## Dataset
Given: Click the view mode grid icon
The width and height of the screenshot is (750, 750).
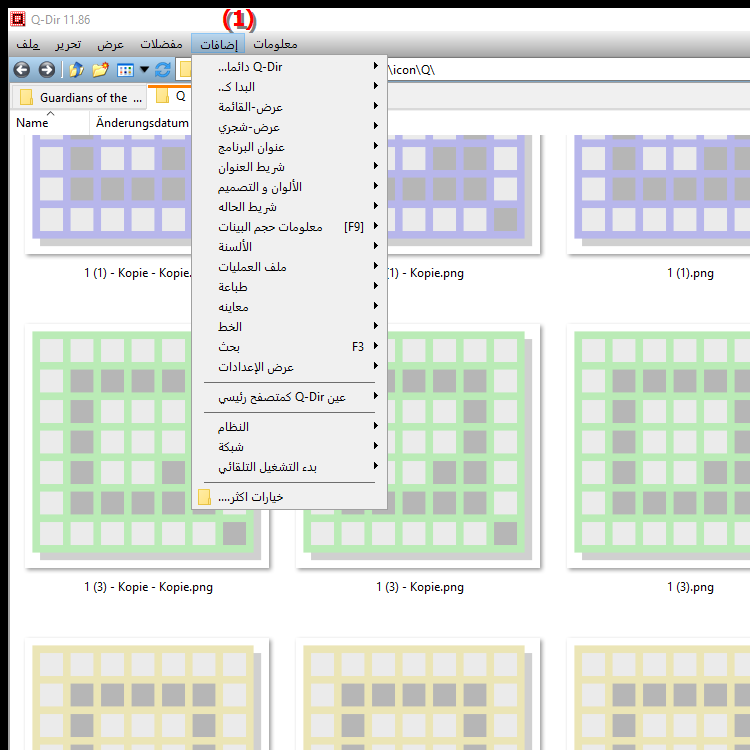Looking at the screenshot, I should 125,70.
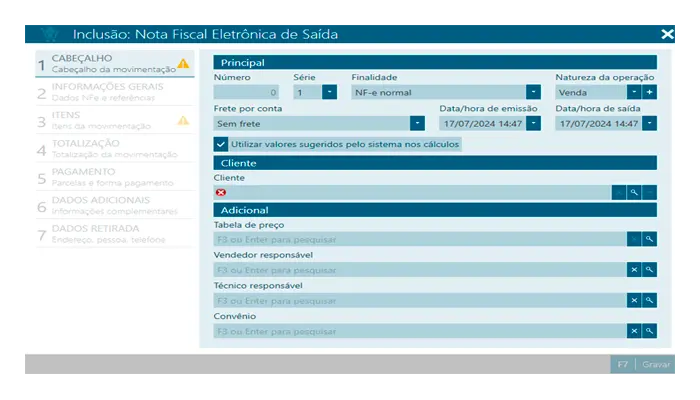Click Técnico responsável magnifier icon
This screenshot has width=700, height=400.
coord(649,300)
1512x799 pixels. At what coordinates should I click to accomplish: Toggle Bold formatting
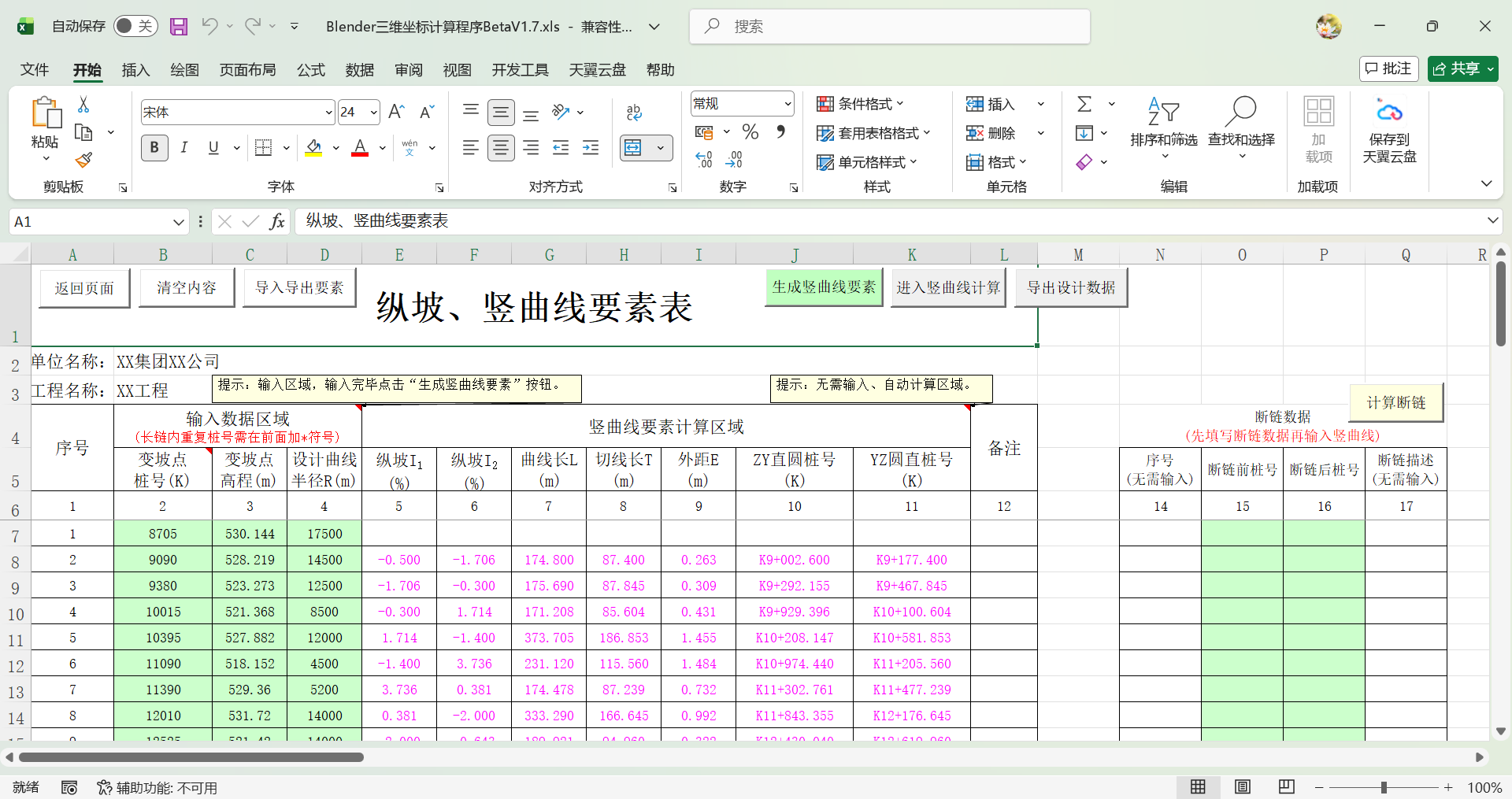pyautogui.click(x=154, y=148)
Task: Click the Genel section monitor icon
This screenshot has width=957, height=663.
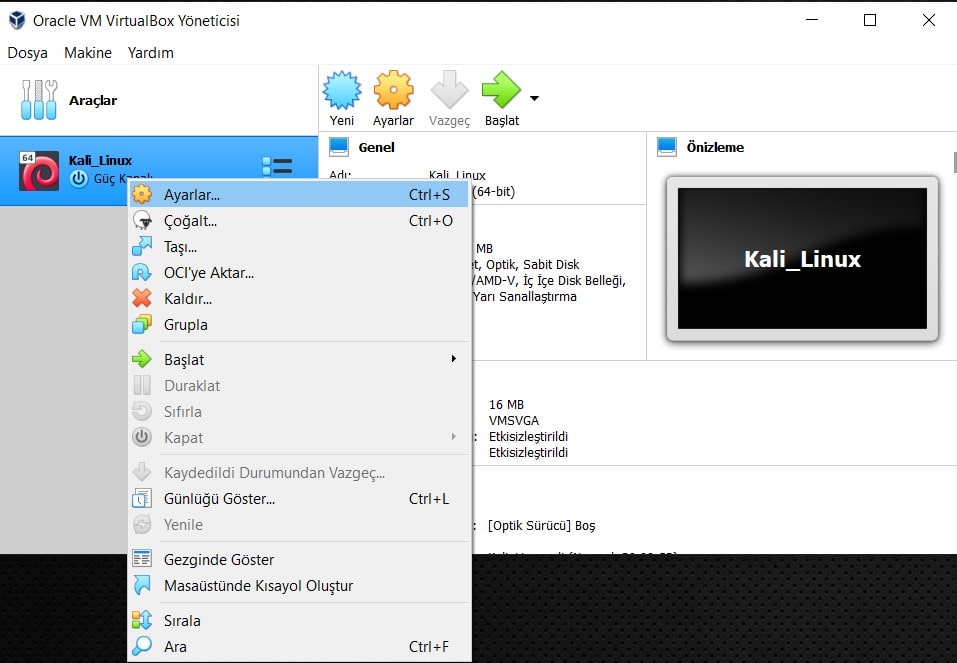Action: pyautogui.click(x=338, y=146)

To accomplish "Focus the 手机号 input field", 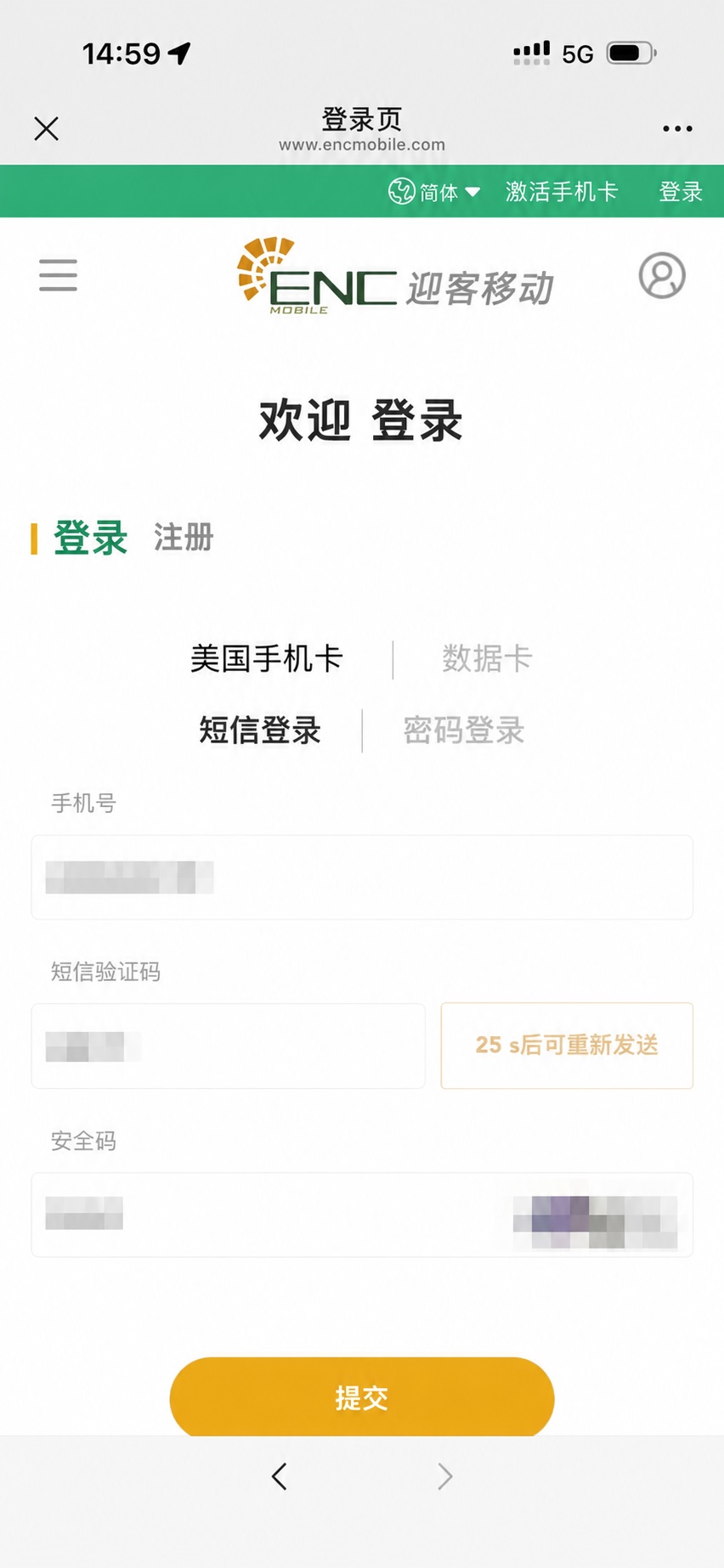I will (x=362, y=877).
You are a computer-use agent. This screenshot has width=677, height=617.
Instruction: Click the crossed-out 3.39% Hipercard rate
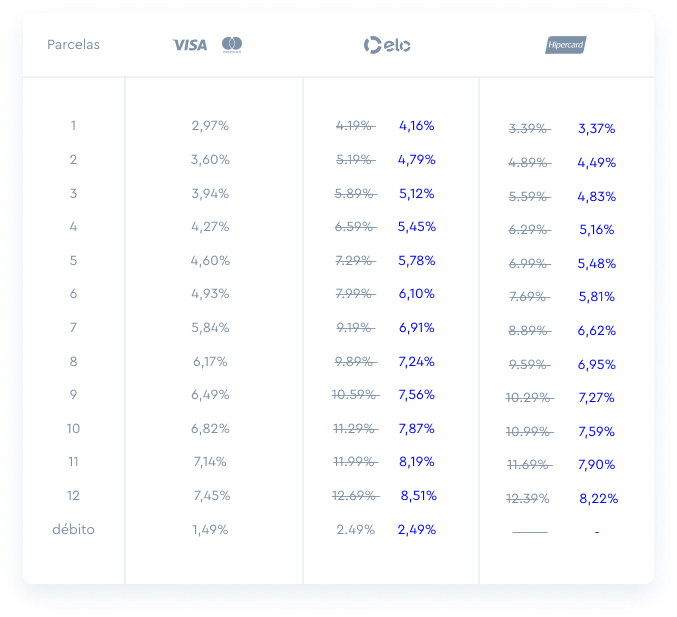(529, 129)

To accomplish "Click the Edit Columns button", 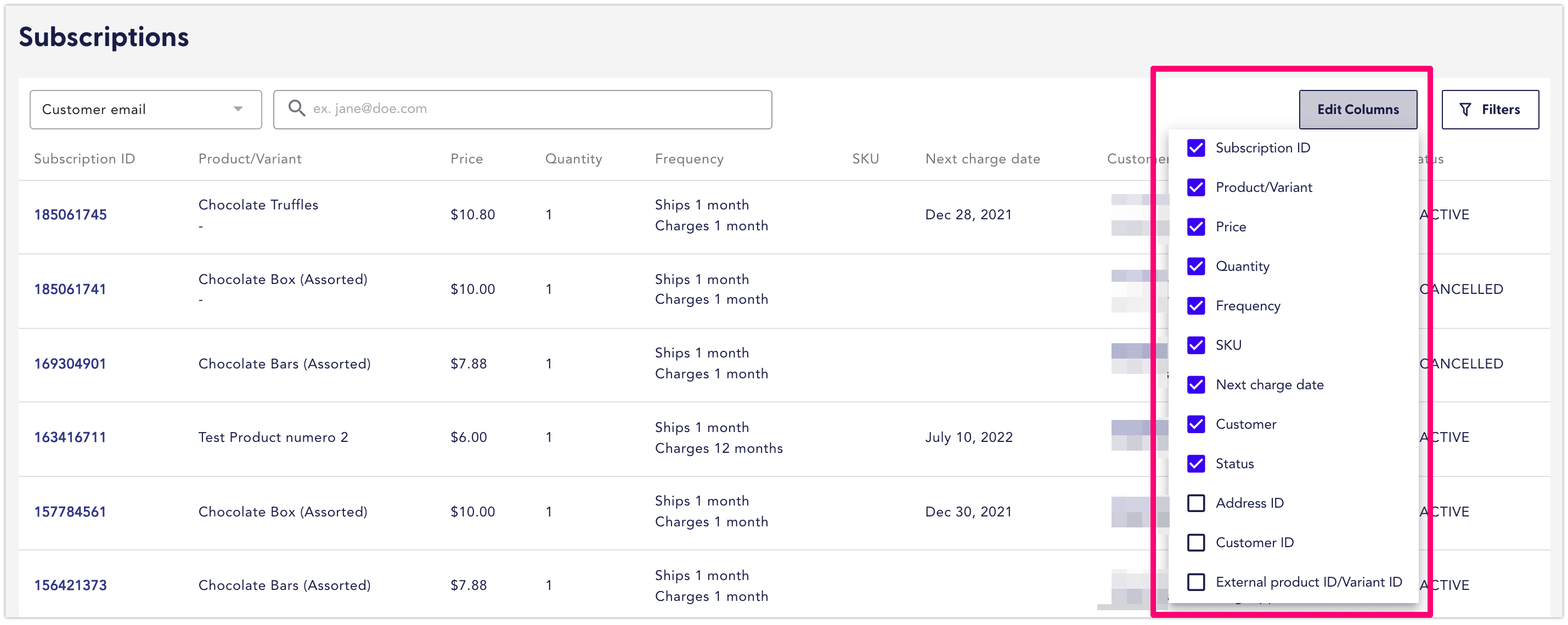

## Exercise details
Starting with the first line of the data above, write out each line exactly up to and including the line that holds "Task: Click the Genel section monitor icon". Pictures stay out.

## Expected output
Given: Click the view mode grid icon
The width and height of the screenshot is (750, 750).
Looking at the screenshot, I should 125,70.
Click Técnico responsável magnifier icon
This screenshot has width=700, height=400.
coord(649,300)
1512x799 pixels. At what coordinates should I click to accomplish: Toggle Bold formatting
pyautogui.click(x=154, y=148)
Task: Click the Genel section monitor icon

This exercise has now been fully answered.